Write out the passage of the Cowboy Bebop review word for word, starting at "It's impossible to" and ending at "to lousy cash.".

Page excerpt
--- Start ---

It's okay for Anime to be cool. And in the case of Cowboy
Bebop, it doesn't get any cooler.
Cowboy Bebop has been wholeheartedly embraced by the US,
and it's not hard to see why. Its characters are deep, and well
written, the music is hip and addictive, and the storyline is
entertaining and action packed. In short, Cowboy Bebop takes you
for a hyperactive journey unlike any other Anime out there today.
It's impossible to nail down just one trait that makes this show
work, because it's the combination of them all that makes it as
likeable as it is. Lose the character development, and you have
just another average shoot-em-up action Anime. Take away the Yoko
Kanno's beautiful yet funky soundtrack, and you lose a lot of the
cool-factor that makes the show so hip. Dump the simple, yet
entertaining storyline, and, well you have a crappy show.
For those unfamiliar with the show, our team of four travels
around in the spaceship Bebop cruising for jobs. What jobs you
ask? Well, our extremist team of hot heads are bounty hunters, or
cowboys as they are called in the show. Needless to say, a lot of
action can come from jumping from planet to planet capturing
dangerous lowlifes for little to lousy cash.

--- End ---

Collected material
--- Start ---

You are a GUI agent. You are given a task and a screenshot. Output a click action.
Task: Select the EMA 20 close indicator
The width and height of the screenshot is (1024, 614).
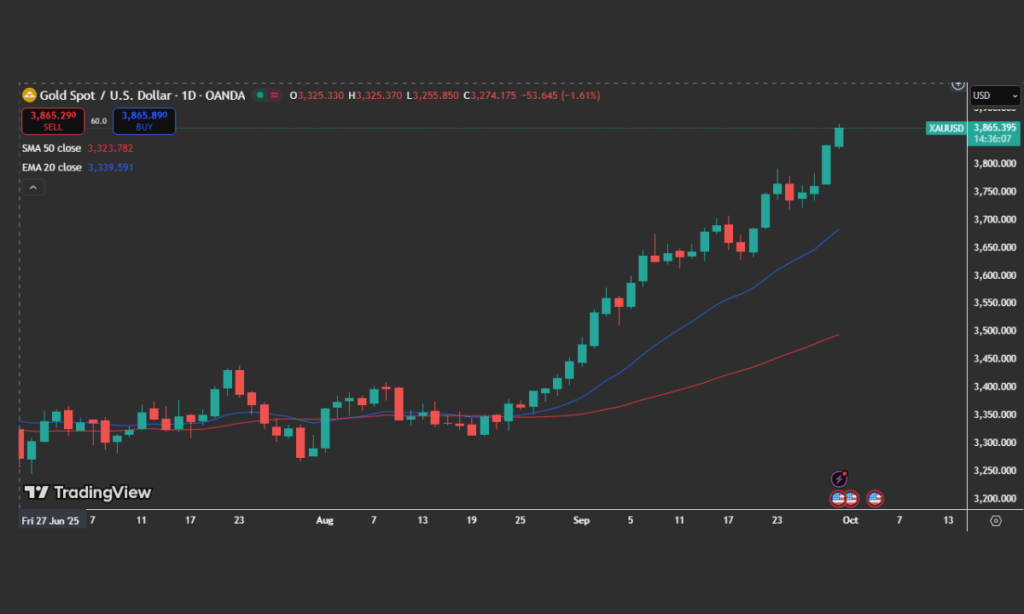point(52,167)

--- End ---

Solution
It's impossible to nail down just one trait that makes this show
work, because it's the combination of them all that makes it as
likeable as it is. Lose the character development, and you have
just another average shoot-em-up action Anime. Take away the Yoko
Kanno's beautiful yet funky soundtrack, and you lose a lot of the
cool-factor that makes the show so hip. Dump the simple, yet
entertaining storyline, and, well you have a crappy show.
For those unfamiliar with the show, our team of four travels
around in the spaceship Bebop cruising for jobs. What jobs you
ask? Well, our extremist team of hot heads are bounty hunters, or
cowboys as they are called in the show. Needless to say, a lot of
action can come from jumping from planet to planet capturing
dangerous lowlifes for little to lousy cash.